### Given problem
Starting at the line that contains "Given: Click the 556.10 price crosshair label" and continuing through the end of the lines, rename every "Given" to "Request" and give back only those lines, with nothing else changed.

### Supplied material
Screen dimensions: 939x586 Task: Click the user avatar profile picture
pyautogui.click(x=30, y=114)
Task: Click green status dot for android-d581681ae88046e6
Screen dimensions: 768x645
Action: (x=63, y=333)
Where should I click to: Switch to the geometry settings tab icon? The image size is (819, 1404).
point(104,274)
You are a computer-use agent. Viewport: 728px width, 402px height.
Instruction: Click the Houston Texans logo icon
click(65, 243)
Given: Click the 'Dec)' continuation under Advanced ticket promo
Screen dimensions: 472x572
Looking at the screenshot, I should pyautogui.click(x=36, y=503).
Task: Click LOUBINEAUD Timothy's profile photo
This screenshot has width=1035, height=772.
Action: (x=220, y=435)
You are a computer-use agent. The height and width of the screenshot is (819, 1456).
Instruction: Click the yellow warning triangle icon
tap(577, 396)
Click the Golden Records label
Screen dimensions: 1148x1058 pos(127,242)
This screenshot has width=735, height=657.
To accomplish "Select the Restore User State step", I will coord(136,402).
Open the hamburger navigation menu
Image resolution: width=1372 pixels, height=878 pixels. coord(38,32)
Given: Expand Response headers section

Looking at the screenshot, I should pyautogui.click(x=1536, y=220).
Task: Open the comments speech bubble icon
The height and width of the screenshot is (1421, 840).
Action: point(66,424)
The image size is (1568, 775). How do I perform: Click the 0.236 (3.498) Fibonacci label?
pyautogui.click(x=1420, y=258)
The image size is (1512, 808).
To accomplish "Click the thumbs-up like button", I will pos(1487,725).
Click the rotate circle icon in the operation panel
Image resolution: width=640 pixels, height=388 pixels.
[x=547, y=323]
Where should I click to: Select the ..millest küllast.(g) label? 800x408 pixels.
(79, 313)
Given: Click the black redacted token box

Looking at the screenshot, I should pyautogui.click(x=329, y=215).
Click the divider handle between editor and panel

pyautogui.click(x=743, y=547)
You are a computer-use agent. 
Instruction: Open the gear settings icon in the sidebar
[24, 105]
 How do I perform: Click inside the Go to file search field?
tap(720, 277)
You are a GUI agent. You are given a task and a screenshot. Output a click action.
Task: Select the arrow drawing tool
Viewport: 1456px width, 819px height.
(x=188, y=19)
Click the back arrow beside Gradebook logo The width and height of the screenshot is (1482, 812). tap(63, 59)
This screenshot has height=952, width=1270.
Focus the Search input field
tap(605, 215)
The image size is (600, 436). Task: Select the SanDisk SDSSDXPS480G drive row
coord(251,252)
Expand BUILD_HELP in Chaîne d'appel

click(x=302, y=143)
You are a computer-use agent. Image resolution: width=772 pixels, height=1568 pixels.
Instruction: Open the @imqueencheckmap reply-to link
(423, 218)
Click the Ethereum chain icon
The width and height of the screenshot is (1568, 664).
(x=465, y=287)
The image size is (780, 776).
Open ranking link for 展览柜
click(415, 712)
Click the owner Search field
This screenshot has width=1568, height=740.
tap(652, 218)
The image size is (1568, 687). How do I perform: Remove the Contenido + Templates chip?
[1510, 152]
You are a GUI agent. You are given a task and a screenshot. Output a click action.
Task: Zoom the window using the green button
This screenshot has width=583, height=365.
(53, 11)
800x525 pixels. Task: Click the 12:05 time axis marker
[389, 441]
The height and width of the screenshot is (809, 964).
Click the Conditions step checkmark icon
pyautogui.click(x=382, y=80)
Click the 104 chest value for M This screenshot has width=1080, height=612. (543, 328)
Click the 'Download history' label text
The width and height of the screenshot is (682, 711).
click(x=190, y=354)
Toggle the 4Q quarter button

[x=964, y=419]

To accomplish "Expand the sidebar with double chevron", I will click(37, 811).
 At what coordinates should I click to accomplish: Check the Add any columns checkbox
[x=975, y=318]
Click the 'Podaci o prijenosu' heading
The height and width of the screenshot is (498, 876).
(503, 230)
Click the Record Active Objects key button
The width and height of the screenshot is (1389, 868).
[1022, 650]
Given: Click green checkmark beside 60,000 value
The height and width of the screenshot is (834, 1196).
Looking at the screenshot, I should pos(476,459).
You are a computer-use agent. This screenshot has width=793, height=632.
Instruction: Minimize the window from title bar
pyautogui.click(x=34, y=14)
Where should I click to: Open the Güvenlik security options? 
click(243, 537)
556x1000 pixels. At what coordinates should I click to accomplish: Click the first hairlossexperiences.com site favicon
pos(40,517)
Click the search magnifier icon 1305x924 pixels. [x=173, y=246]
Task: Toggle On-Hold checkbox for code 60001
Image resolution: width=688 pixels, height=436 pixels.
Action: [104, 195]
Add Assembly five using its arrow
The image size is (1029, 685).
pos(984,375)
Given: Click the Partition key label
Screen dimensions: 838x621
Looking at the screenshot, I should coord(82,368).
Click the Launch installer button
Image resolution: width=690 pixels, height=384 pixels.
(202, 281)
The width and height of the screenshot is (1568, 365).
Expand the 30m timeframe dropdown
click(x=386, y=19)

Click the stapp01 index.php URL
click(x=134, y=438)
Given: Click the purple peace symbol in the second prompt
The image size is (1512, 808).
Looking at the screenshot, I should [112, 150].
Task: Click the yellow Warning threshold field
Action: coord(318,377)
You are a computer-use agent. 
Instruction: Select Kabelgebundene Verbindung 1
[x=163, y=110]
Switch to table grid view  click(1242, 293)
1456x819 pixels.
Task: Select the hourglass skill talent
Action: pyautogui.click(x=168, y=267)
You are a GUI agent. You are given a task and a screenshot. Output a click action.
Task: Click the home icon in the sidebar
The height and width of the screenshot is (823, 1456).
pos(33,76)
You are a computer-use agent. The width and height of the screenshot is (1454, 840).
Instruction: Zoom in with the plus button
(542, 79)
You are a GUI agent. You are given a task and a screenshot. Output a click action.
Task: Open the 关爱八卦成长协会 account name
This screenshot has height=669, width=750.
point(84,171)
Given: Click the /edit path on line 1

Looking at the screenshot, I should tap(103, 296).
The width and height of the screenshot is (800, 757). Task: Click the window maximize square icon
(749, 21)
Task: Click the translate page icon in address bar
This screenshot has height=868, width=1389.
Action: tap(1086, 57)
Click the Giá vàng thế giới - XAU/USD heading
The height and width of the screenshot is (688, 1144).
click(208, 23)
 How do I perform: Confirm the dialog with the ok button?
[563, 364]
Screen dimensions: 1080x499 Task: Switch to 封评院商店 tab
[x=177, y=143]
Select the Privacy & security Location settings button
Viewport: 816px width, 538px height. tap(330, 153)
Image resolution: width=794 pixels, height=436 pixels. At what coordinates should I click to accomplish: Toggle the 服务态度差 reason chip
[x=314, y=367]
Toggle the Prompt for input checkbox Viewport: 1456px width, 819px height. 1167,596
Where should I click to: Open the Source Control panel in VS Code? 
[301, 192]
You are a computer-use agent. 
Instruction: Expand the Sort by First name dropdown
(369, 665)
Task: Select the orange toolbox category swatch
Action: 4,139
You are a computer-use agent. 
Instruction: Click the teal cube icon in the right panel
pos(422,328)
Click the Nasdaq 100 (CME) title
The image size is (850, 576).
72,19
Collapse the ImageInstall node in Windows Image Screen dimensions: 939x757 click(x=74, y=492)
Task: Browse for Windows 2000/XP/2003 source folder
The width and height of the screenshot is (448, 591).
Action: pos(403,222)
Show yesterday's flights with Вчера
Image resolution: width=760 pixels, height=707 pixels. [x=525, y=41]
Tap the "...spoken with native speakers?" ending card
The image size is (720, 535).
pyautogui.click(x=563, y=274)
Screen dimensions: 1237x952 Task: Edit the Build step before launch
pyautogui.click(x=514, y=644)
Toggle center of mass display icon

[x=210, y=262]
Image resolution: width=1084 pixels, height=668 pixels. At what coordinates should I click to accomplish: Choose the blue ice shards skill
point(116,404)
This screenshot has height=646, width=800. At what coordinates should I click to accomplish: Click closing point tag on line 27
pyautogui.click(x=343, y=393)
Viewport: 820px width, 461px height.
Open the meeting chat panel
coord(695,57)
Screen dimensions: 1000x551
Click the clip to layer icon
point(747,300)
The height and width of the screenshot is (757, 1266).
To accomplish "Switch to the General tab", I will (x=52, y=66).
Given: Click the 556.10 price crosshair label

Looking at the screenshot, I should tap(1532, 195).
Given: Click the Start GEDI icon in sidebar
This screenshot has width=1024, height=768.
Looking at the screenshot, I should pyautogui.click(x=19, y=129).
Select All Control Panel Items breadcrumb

### Reply
Request: Click the 556.10 price crosshair label

Looking at the screenshot, I should tap(1532, 195).
Request: Click the Start GEDI icon in sidebar
This screenshot has width=1024, height=768.
Looking at the screenshot, I should pyautogui.click(x=19, y=129).
Select All Control Panel Items breadcrumb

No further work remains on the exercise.